The bosses portrayed in the movie are a sexual harasser, an incompetent fool and a full-fledged psycho. We’ve all been there, right?

I once worked for a boss that was so difficult that I went into therapy to try to avoid going insane.

After hearing stories of my boss’s misbehavior the doctor imparted his words of wisdom. He told me to buy an electronic cattle prod.

Hmmm, tempting.

How To Deal With Horrible Bosses

But neither a contract killer, nor the lesser crime of a simple tasering, will actually get the results you’re looking for. Unless you’re looking to spend some time in federal prison.

What you really need are coping tools for when you’re working for a real tool. We’ve gotcha covered. Most psychiatrists will tell you that you cannot change someone else’s behavior. You can only change your own. Changing the way you react to bad behavior may be the only way to better your situation.

Make it Fizzle

You know the fastest way to put out a fire? Throw water on it. Obvious, right? Well, if your boss has a mean temper and tends to yell a lot, stop him in his tracks by throwing water on the situation. Don’t react. Don’t argue, or state your case, or make excuses. Agree. Calmly. Not timidly, or out of fear. Just agree, “Yes (meanie boss’s name) I think you’re right.” After that, what’s there to yell about?

Later when everyone is calm again, you can correct any wrongs you may have agreed to.

Do Go Changin’

If your boss is a chronic micro-manager, learn how to communicate the minutia. If your boss is constantly unclear with directions, learn to repeat back what you believe to be the task at hand. If your manager often forgets about things that have been promised to you, become the Michael Jordan of note taking.

Change the way you behave and your problems may solve themselves.

ACTIVITY LIST =
a: According to the text on dealing with horrible bosses, what did the doctor advise the author to buy?
b: Transcribe the part of the text on dealing with horrible bosses between "What you really" and "to yell about?", inclusive.

RECORD EXTRACTS =
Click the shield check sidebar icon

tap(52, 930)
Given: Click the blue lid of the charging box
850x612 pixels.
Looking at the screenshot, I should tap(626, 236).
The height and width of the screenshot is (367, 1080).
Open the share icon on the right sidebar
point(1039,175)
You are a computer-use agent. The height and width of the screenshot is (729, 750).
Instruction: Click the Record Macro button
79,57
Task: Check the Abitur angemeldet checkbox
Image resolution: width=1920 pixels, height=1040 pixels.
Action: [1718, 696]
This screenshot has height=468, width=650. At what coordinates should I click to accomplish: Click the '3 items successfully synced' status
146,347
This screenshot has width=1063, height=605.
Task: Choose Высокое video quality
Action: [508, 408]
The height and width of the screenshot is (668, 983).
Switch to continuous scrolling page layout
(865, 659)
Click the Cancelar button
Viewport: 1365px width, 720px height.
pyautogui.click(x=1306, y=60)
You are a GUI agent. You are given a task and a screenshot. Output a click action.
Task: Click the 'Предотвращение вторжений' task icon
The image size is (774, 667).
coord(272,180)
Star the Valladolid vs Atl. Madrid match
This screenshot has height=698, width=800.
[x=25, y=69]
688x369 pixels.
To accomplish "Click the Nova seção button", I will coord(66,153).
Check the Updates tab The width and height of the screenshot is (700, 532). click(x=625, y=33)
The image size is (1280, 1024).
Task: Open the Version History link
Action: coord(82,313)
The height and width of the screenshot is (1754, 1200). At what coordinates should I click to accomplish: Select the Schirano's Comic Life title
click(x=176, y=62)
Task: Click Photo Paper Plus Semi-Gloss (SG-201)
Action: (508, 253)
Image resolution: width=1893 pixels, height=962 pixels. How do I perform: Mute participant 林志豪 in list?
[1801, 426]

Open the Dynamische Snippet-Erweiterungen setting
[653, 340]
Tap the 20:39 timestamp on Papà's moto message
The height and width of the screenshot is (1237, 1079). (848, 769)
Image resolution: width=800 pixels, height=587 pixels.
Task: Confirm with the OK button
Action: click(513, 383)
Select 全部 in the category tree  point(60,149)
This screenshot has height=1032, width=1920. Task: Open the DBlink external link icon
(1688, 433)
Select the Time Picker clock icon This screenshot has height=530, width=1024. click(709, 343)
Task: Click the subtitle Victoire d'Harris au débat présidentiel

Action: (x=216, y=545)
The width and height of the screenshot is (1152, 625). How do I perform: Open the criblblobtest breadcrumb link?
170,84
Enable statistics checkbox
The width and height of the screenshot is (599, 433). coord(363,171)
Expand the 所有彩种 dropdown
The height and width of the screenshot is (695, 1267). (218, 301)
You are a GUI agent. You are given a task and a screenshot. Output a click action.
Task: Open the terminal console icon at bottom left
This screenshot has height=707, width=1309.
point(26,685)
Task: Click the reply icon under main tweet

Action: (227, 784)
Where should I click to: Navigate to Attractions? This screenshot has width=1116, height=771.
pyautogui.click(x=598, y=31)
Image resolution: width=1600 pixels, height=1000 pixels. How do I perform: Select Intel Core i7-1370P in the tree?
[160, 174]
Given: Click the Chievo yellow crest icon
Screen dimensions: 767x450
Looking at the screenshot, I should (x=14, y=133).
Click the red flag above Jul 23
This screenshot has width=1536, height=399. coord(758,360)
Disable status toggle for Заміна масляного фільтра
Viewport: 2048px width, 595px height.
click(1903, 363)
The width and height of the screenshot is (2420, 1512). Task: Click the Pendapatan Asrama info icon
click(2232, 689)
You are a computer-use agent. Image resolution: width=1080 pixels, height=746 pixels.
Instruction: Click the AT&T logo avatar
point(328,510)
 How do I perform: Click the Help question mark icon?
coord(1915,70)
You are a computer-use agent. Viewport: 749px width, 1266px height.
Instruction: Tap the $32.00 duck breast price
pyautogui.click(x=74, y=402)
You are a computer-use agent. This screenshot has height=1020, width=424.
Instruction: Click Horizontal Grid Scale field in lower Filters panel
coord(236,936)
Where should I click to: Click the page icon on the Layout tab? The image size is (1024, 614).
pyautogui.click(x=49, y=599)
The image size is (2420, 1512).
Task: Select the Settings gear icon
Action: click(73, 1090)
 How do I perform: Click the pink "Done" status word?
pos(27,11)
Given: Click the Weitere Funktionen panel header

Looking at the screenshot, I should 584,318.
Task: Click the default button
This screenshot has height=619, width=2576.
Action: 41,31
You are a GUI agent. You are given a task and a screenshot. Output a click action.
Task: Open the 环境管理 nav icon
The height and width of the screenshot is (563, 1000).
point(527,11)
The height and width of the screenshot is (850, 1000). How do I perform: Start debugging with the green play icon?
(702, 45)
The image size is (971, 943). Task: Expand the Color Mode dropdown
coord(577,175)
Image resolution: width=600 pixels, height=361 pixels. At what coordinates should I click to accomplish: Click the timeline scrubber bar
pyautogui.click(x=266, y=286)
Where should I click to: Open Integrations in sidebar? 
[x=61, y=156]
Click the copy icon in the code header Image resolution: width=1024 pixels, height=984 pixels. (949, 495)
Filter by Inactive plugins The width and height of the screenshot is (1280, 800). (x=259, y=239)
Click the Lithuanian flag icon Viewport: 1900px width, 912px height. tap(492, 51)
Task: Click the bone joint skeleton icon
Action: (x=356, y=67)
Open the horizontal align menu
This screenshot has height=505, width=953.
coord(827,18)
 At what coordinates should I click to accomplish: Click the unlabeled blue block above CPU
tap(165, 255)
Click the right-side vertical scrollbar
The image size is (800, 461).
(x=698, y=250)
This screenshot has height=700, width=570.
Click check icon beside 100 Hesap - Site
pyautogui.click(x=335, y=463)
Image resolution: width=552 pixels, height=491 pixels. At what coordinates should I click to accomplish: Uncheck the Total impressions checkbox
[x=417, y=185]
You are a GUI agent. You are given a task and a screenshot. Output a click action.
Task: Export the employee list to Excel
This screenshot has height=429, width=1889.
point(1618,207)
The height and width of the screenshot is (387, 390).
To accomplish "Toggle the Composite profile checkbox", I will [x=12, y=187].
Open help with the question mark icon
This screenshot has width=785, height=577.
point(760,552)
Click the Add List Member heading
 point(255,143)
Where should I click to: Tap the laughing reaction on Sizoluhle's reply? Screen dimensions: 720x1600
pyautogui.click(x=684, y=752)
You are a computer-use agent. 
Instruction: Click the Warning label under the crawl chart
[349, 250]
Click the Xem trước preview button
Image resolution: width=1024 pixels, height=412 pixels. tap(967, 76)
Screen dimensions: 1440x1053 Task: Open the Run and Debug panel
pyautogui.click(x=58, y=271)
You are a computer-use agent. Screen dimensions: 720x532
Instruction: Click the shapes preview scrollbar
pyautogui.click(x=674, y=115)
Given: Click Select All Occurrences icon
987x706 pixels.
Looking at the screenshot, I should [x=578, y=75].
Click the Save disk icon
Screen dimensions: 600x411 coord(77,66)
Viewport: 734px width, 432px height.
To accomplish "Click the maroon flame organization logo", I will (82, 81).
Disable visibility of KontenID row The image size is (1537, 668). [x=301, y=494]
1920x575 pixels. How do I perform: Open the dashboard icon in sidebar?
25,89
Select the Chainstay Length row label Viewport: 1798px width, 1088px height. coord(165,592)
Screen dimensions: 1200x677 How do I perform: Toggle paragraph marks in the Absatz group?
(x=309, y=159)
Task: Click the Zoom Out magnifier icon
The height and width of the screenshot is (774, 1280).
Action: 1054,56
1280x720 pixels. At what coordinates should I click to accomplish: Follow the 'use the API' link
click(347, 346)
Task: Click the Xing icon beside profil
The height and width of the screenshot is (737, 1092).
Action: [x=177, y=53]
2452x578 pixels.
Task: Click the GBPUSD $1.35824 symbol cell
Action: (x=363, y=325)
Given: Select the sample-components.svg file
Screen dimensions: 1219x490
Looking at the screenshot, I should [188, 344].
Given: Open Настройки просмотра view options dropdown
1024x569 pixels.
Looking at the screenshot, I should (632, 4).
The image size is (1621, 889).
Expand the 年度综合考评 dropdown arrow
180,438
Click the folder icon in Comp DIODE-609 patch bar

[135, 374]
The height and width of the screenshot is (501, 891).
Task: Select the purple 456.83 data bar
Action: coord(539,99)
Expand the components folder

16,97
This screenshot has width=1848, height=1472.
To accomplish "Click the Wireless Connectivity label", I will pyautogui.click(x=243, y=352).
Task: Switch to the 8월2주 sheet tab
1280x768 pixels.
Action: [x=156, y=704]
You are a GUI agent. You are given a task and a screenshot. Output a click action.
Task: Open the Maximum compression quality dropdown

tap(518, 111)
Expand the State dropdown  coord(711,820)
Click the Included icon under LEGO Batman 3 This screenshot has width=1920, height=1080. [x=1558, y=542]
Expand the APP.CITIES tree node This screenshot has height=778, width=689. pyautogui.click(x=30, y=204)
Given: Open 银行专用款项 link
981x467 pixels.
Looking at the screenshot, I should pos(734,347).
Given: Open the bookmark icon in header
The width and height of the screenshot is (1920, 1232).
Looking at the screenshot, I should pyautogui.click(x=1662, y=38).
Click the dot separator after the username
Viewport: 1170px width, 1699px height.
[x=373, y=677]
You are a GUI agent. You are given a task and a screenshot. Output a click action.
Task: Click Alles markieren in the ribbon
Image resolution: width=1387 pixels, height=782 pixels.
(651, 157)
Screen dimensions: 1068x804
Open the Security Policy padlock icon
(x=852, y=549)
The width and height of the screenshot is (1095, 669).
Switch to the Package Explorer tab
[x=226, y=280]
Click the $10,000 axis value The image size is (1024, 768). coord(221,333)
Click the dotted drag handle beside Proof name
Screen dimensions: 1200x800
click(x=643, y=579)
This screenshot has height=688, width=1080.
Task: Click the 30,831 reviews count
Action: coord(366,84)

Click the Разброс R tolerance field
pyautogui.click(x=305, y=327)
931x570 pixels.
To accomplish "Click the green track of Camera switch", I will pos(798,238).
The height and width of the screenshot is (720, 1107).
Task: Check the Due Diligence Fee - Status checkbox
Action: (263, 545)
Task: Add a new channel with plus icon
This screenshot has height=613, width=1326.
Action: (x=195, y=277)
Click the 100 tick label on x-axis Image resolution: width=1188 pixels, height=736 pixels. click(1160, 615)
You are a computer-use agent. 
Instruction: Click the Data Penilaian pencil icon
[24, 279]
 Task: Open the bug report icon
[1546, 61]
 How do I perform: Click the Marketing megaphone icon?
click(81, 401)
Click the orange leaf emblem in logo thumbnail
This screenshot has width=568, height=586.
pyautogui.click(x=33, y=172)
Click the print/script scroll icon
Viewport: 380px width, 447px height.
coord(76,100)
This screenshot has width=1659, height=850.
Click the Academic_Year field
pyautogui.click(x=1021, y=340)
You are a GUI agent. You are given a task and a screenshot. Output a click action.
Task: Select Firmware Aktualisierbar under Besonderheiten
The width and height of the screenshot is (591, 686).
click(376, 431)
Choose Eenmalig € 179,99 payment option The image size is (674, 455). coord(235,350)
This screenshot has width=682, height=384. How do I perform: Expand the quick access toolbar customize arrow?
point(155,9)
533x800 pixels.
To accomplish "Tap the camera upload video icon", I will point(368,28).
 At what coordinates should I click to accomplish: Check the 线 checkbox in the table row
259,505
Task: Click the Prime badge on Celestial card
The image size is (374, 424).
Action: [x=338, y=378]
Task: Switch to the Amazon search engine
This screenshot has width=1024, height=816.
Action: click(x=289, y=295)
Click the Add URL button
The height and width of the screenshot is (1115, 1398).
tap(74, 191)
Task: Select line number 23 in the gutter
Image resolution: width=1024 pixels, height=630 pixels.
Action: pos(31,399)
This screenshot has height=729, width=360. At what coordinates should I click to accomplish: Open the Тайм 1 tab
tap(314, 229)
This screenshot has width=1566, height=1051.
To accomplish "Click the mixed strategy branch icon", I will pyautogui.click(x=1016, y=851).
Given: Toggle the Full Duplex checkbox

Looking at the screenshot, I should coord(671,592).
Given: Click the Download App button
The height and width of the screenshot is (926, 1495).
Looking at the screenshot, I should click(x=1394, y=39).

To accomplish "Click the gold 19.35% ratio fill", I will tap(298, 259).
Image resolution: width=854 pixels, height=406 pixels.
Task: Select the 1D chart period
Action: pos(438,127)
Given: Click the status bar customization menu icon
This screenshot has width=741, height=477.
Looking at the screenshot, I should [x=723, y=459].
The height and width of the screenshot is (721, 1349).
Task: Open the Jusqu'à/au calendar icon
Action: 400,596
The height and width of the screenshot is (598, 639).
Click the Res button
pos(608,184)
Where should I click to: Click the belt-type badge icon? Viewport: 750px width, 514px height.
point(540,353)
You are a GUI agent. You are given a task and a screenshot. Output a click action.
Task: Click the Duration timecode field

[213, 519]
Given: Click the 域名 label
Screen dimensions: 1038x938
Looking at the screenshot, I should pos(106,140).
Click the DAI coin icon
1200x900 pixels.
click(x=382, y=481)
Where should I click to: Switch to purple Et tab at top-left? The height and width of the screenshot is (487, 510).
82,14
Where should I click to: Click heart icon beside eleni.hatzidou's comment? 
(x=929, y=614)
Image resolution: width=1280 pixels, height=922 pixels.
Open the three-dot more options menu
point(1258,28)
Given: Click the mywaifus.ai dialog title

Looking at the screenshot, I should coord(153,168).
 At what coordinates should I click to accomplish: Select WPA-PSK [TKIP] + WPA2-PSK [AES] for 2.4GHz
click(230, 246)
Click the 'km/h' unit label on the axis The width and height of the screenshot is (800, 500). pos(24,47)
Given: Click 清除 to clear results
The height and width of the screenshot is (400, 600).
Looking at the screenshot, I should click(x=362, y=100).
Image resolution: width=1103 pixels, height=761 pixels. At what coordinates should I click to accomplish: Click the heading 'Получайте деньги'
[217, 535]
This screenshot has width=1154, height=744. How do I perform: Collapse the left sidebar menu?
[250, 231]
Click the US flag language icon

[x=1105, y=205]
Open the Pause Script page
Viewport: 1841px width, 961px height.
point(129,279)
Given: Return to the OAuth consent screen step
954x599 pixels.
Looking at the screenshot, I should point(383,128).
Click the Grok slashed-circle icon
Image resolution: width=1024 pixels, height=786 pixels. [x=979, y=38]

RESPONSE LIST =
a: An electronic cattle prod.

b:
What you really need are coping tools for when you’re working for a real tool. We’ve gotcha covered. Most psychiatrists will tell you that you cannot change someone else’s behavior. You can only change your own. Changing the way you react to bad behavior may be the only way to better your situation.

Make it Fizzle

You know the fastest way to put out a fire? Throw water on it. Obvious, right? Well, if your boss has a mean temper and tends to yell a lot, stop him in his tracks by throwing water on the situation. Don’t react. Don’t argue, or state your case, or make excuses. Agree. Calmly. Not timidly, or out of fear. Just agree, “Yes (meanie boss’s name) I think you’re right.” After that, what’s there to yell about?